It's hard to win an argument with this administration by drawing historical analogies—when they themselves seem so eager to embrace all the worst chapters of American history.
Just yesterday, I was writing on this blog that the administration's actions in Venezuela were all too reminiscent of U.S. expansionism in the 1846 Mexican-American war.
I quoted Emerson's words at the time about that despicable conflict—which combined imperial aggression with an obvious bid on the part of slave states to expand their power:
"Behold the famous States," Emerson wrote with scorn, "Harrying Mexico / With rifle and with knife!"

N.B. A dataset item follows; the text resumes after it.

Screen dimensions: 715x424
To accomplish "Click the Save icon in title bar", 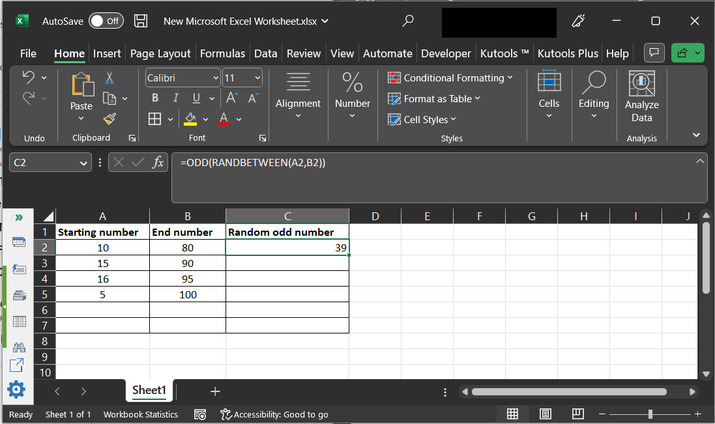I will tap(141, 20).
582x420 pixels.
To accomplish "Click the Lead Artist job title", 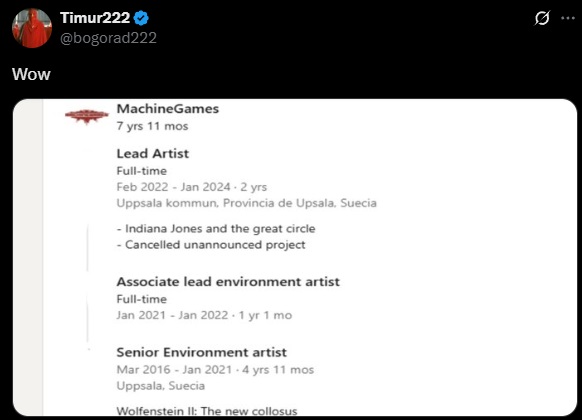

I've also quoted James Russell Lowell's immortal words about this evil and fratricidal conflict (from the Biglow Papers):
"Ez fer war, I call it murder/ There you hev it plain an' flat;/ I don't want to go no furder/ Than my Testyment fer that."
I thought we were pretty much all in agreement at this point that the Mexican-American war was bad. So, if I could link the administration's actions today to it, I thought, I would win the argument.
But earlier this week—I learned yesterday—the administration went ahead and drew the same comparison themselves!
On Monday, the White House published an official statement celebrating the anniversary of the war.
It was larded with this administration's usual white nationalist rhetoric—their megalomaniac vision of a providential U.S. destiny to conquer and subdue the Western hemisphere.
"Guided by the steadfast belief that our Nation was destined by divine providence to expand to the golden shores of the Pacific Ocean..."
"With the promise of Manifest Destiny beating in every American heart..."
Good God.
This is the way Hitlerian mass murderers talk: the purported right of the Master Race to obtain "living space" for itself—at the cost of the blood of the various untermenschen who happen to be in the way.
Apparently it does no good, then, to accuse this administration of murder, of racism, of imperialism, of unprovoked aggression and of echoing the worst chapters of our nation's past—
Because to each of these charges, every time, they say: yes, and yes, and yes, and yes, and yes!